Marcus’s Weight Loss Story

October 22, 2018
Uncategorized

Pre-surgery, I was 400 lbs at my heaviest. I had sleep Apnea. It was so bad, I found myself feeling sleepy all the time. I was waking up every 2 or so hours at night having to go to the bathroom. I found myself very lazy and low energy. It was starting to be so depressing. I could not find clothes to fit anymore. I had gotten up to size 5 XL and 6 XL in shirts and 46-48 in the waist, and sometimes that can be rather difficult and expensive to find clothes when you are 6 feet 5 inches tall.

The process was ongoing from about 2012-2013 when I started gaining a lot of weight. I was traveling all the time with my kids for sports, and I was eating fast food while on the road all the time. Over time, I let myself go and stop exercising, always making excuses of why I couldn’t go and exercise.

One summer, after taking a cruise and seeing myself in photos, I said to myself, “WOW. This is it. I have to do something, or I won’t be here much longer.” So for about 2 years, I contemplated with the idea of having weight loss surgery. I talked it over with my wife, and from the jump, she said I should do what I thought was best for me. So I decided to have the surgery.

Post-surgery, I immediately felt better. I saw the weight dropping and knew that I wanted to lose more. I started exercising and really started watching how and what I ate. I followed the weight loss surgery protocol as close as possible and decided to make life changes.

I now exercise (treadmill, steps, light weights, etc.) at least 3 to 4 times a week. I have so much more energy now and feel really confident in myself and my appearance. I get so many compliments now, and I can really see the hard work paying off. It really is a lifestyle change once you have the surgery.

I am sure my phone gets tired of all the selfies that I take now after exercising, but I do it so that I can remind myself of how hard I have worked. I look back at the old me and see that I NEVER want to go back to that size ever again. I don’t weigh myself often, but at my last weigh-in I was 285 lbs. My clothes tell me exactly what I am doing and how I look and feel. It is an everyday struggle, but it is a struggle that I don’t mind taking. I know that I made a change on June 15, 2015 (surgery date) for the better, and it has change my life completely.

■ REQUIRED ACTIONS ■
1 - In Marcus's weight loss story, on what date did he have his surgery?
2 - Transcribe Marcus's weight loss story from "Marcus’s Weight Loss" up to and including "5 inches tall.".
3 - Summarize Marcus's weight loss story in three sentences.
The listing that comes next has nothing to do with Marcus's weight loss story.

■ STUDY MATERIAL ■
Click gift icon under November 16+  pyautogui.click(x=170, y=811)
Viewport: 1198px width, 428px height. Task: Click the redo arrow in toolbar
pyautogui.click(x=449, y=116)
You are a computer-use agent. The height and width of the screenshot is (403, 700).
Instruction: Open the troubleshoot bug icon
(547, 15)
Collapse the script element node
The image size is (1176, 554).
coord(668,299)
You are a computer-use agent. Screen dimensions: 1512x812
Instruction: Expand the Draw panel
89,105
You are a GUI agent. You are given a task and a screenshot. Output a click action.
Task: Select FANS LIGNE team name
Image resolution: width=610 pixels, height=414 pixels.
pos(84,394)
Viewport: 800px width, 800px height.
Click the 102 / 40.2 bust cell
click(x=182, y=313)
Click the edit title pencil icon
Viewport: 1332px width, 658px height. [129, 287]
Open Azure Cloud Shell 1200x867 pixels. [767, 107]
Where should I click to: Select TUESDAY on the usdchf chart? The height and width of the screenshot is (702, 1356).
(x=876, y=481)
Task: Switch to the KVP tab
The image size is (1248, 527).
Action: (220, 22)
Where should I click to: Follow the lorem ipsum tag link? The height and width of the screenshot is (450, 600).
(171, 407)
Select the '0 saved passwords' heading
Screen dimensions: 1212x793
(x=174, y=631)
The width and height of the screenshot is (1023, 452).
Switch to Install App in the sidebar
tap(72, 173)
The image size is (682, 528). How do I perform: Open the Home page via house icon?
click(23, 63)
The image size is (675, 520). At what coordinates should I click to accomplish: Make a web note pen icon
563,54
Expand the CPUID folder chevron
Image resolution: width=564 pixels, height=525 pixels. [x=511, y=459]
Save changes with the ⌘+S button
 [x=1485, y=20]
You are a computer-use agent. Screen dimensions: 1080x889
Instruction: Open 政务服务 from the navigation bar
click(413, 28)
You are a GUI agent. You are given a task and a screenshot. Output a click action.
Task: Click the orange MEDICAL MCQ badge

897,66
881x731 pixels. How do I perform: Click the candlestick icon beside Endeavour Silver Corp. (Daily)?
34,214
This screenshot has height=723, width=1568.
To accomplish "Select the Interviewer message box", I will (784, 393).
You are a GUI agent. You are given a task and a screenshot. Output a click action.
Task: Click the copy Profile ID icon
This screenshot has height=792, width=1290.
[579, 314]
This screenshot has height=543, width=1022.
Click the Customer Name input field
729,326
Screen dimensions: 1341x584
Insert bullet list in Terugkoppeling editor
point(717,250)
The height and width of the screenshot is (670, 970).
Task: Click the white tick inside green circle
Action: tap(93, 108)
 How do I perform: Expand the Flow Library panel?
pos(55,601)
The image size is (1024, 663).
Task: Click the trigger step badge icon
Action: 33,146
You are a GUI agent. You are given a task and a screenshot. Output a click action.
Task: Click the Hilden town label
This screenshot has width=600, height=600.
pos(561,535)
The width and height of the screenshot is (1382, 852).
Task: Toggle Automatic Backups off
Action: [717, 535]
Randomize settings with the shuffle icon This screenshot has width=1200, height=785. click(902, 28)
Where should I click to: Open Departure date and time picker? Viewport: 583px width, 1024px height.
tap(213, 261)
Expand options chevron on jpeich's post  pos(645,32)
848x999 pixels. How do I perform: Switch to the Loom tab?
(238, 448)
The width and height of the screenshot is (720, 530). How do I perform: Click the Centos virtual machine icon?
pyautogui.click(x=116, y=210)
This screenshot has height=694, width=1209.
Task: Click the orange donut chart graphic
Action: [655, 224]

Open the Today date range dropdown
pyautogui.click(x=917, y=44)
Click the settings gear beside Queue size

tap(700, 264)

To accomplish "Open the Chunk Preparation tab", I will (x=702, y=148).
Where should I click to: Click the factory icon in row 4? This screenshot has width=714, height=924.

■ SOLUTION LIST ■
1 - June 15, 2015.

2 -
Marcus’s Weight Loss Story

October 22, 2018
Uncategorized

Pre-surgery, I was 400 lbs at my heaviest. I had sleep Apnea. It was so bad, I found myself feeling sleepy all the time. I was waking up every 2 or so hours at night having to go to the bathroom. I found myself very lazy and low energy. It was starting to be so depressing. I could not find clothes to fit anymore. I had gotten up to size 5 XL and 6 XL in shirts and 46-48 in the waist, and sometimes that can be rather difficult and expensive to find clothes when you are 6 feet 5 inches tall.

3 - Marcus reached 400 lbs at his heaviest, with sleep apnea, low energy, and trouble finding clothes, after gaining weight from about 2012-2013 while eating fast food on the road with his kids for sports. Seeing himself in photos from a cruise made him decide to act, and after about two years of considering it and talking it over with his wife, he had weight loss surgery on June 15, 2015. He now exercises at least 3 to 4 times a week, has much more energy and confidence, and weighed 285 lbs at his last weigh-in.